JILBAB

79 2 0
                                    

"Pelita, lo mau ikut ekskul apaan?" tanya Bulan saat kami sedang berada di kantin.

"Apa ya? Masih bingung gue. Kalau lo sendiri, mau ikut apaan?"

"Gue mau ikut Pecinta Alam."

Aku sempat tercengang dengan penuturan Bulan. Bulan yang terlihat anggun dengan jilbabnya, tapi dia ingin ikut Pecinta Alam?

"Suka sama kegiatan Pecinta Alam emang?" tanyaku.

"Jangan salah, Ta. Bulan ini, udah sering banget muncak-muncak gitu." Itu bukan suara Bulan, tapi suara Mega.

"Oh ya?"

Bulan dan Mega kompak mengangguk.

Satu fakta lagi yang membuatku kaget dengan Bulan. Gadis berjilbab yang sudah sering mendaki gunung.

Jujur aku agak kurang percaya dengan penuturan Mega. Bagaimana mungkin seorang gadis berjilbab bisa mendaki gunung? Apakah tidak gerah? Itu terus menjadi pertanyaan di benakku.

"Emang nggak gerah? Kan lo pakai jilbab?"

"Gerah itu pasti. Yang nggak pakai jilbab aja ngerasa gerah, apalagi yang pakai jilbab." kata Bulan dengan santainya.

Sudah tahu gerah, kenapa tidak diam saja dirumah? Kalau suka mendaki, kenapa tetap berjilbab, sedangkan mendaki pakai jilbab akan terasa sangat gerah? Suara batinku terus bersautan mendengar penuturan Bulan itu.

"Tapi, dengan pakai jilbab bukan berarti itu bisa menghalangi kita untuk melakukan sesuatu yang kita sukai kan?  Juga dengan rasa  panas ataupun gerah saat mendaki, bukan berarti gue harus melepas jilbab yang gue pakai kan?"

Aku langsung menegang dengan perkataan Bulan.
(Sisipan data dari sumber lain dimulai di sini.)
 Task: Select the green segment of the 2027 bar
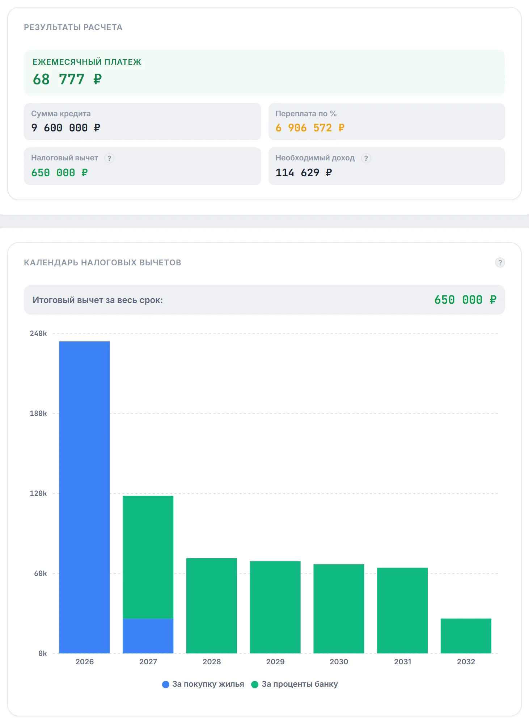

Itu yang baru saja aku pikirkan, dan Bulan menjawabnya, seolah dia bisa mendengar apa yang aku batinkan.

"Gue udah memantapkan hati gue buat pakai jilbab. Dan itu nggak gampang. Apalagi jilbab itu wajib untuk perempuan yang mengaku dirinya Islam. Dan gue adalah muslimah. Jadi apapun keadaannya, melepas jilbab itu bukan pilihan yang akan gue ambil."

Mendengar penuturan Bulan, aku merasa tertohok. Bagaimana tidak? Aku juga beragama Islam. Tapi, aku tidak melakukan kewajiban layaknya wanita Islam.

Ibu dan kakakku juga sudah memintaku untuk memakai jilbab. Tapi, aku yang belum siap selalu menunda untuk memakainya. Kalau begini terus kapan aku siap?

Kulirik Mega yang duduk di srbelah Bulan. Ekspresinya juga seperti seseorang yang memikirkan sesuatu. Mungkin sama sepertiku, karena Mega juga beragama Islam, tapi belum berjilbab.

"Eh, makanannya udah habis nih. ke kelas aja yuk. Bentar lagi jugal bel nih." kata Mega memecahkan keheningan diantara kami bertega.

Lantas kami berdiri, melangkah meninggalkan kantin menuju kelas kami.